J. David Bryan wrote:
On Thursday, August 5, 2010 at 9:51, Frank Heckenbach wrote:
The section is a bit brief.
A more complete discussion of Ada for programmers experienced with other languages is here:
http://www.adaic.org/docs/distilled/adadistilled.pdf
This may prove helpful in understanding features, although again it is based on the older 1995 Ada revision.
The current (2005) Ada Language Reference Manual is available here:
http://www.adaic.com/standards/ada05.html
...although the LRM is a precise description of the language and is less accessible than a tutorial (though it is far more readable than ISO 10206!).
Thanks.
Can it also be used, say, to convert any data type to an "array of char" (in C/Pascal notation) and back, to do "untyped memory block" operations?

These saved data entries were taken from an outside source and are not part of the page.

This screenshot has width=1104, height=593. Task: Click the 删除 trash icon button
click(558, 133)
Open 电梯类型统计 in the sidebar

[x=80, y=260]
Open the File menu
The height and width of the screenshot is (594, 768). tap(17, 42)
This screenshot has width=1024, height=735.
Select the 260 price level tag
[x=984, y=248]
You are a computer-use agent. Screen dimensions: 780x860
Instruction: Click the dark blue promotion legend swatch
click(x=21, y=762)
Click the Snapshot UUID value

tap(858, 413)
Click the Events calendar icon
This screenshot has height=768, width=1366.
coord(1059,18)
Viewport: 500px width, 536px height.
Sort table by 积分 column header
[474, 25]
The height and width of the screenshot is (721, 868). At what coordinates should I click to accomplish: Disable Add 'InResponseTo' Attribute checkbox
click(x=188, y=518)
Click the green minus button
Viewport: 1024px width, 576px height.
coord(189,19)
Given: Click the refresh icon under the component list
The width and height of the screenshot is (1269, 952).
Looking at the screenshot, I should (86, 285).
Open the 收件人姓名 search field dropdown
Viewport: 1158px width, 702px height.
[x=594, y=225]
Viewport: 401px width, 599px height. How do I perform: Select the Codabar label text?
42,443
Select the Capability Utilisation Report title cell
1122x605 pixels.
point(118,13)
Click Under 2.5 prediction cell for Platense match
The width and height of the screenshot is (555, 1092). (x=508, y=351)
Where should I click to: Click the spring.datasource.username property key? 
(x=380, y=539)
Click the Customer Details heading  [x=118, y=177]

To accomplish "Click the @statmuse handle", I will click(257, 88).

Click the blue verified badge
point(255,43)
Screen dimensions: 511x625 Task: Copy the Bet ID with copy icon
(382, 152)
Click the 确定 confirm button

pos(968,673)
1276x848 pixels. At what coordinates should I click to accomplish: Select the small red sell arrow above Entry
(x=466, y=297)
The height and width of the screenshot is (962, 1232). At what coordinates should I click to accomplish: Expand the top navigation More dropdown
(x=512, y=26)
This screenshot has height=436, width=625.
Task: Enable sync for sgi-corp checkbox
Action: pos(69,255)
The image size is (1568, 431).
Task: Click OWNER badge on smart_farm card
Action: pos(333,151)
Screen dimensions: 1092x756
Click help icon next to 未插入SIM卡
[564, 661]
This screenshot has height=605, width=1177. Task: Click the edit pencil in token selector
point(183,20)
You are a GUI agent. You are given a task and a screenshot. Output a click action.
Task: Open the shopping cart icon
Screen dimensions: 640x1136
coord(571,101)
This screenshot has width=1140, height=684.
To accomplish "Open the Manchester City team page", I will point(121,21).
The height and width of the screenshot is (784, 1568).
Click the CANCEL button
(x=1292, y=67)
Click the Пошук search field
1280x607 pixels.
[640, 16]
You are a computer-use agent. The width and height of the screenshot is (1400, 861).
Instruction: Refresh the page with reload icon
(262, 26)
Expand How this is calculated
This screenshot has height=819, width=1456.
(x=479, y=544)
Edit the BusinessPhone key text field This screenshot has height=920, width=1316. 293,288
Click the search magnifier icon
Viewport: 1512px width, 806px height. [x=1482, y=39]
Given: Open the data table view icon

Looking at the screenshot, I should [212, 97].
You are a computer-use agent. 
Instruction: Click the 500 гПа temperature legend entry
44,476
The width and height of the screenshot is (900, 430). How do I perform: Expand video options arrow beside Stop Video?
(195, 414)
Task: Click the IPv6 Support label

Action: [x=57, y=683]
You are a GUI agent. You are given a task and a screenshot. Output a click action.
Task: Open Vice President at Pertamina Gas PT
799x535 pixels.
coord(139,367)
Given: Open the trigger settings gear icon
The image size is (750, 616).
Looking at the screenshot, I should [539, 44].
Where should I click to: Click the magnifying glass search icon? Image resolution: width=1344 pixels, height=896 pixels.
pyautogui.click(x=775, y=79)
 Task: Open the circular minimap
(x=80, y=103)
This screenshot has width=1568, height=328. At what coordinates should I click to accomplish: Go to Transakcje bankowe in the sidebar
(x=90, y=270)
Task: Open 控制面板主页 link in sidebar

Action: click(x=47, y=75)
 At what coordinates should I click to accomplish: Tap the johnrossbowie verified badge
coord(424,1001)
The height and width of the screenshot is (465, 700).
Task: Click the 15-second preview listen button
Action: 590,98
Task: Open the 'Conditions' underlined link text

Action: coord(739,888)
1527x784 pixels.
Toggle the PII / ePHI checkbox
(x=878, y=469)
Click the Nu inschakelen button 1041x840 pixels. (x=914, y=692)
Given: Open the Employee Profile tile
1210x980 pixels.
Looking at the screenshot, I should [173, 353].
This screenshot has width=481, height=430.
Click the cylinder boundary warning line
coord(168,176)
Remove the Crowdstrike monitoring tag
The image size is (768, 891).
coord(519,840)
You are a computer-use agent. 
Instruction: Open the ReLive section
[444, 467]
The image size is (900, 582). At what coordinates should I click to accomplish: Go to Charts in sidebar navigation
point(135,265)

There are no untyped values in Ada :-), but it can convert to an equivalent array of bytes or words, for example. Basically, Unchecked_Conversion can convert idempotently between any two objects of the same size, and will convert with implementation-defined results between objects of differing sizes.
That's what I meant (therefore the quotes around "untyped" -- strictly speaking, also in C and BP there are no untyped objects, just e.g. arrays of char which are often treated as untyped blocks of memory; though C has "void", there are no objects of type void, it's used to indicate "functions that don't return anything", i.e. what we call procedures; untyped pointers "void *" ("Pointer" in BP) are type-cast to some other pointer type for operating on their targets).
OK, though I'm still no Ada expert, I'd guess that Ada would also be a suitable target language, so if we'd choose to go for a converter, the choice of target language might now depend on who's most familiar with it or prefers it personally. So far it seems to be only one for Ada (you) and only one for C++ (me).